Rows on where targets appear
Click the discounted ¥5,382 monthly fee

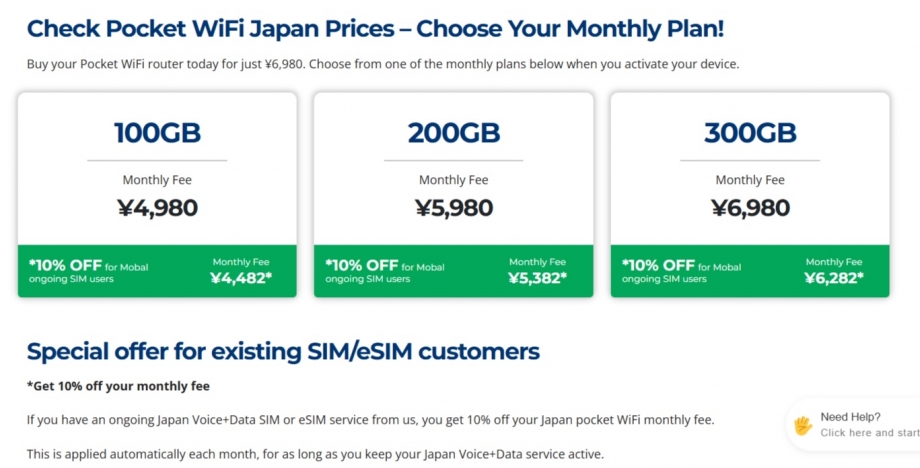[x=537, y=278]
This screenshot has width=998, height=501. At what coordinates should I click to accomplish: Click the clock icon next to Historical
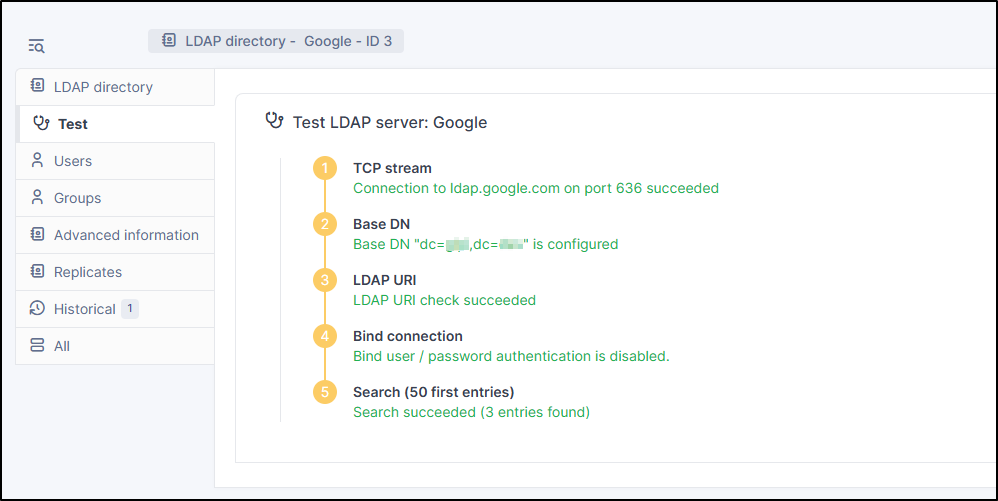pyautogui.click(x=38, y=309)
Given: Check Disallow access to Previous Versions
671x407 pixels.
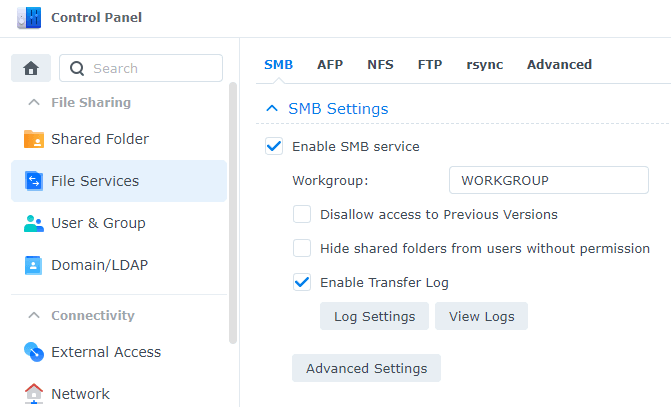Looking at the screenshot, I should click(302, 214).
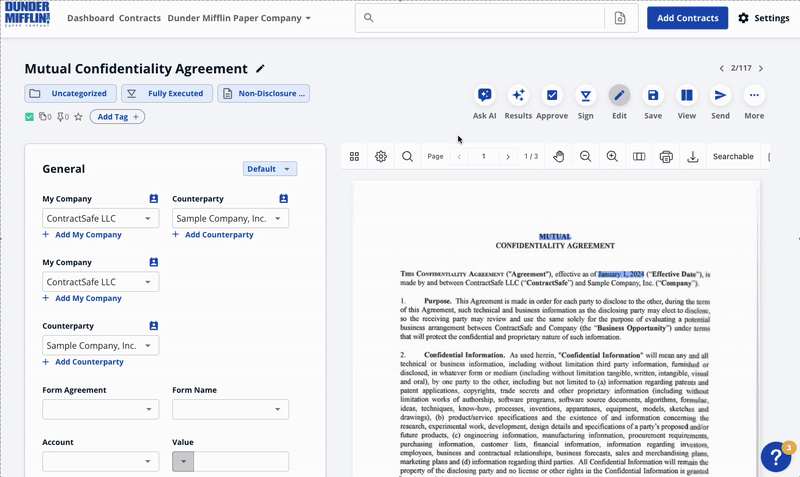Toggle the star favorite icon
The height and width of the screenshot is (477, 800).
78,117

* **Task objective**: Reproduce the listing above word for word, omitting the pictures.

* **Exercise solution**:
Click the discounted ¥5,382 monthly fee

[x=537, y=278]
This screenshot has width=998, height=501. At what coordinates should I click to accomplish: Click the clock icon next to Historical
pyautogui.click(x=38, y=309)
Given: Check Disallow access to Previous Versions
671x407 pixels.
Looking at the screenshot, I should click(302, 214).
Toggle the star favorite icon
The height and width of the screenshot is (477, 800).
78,117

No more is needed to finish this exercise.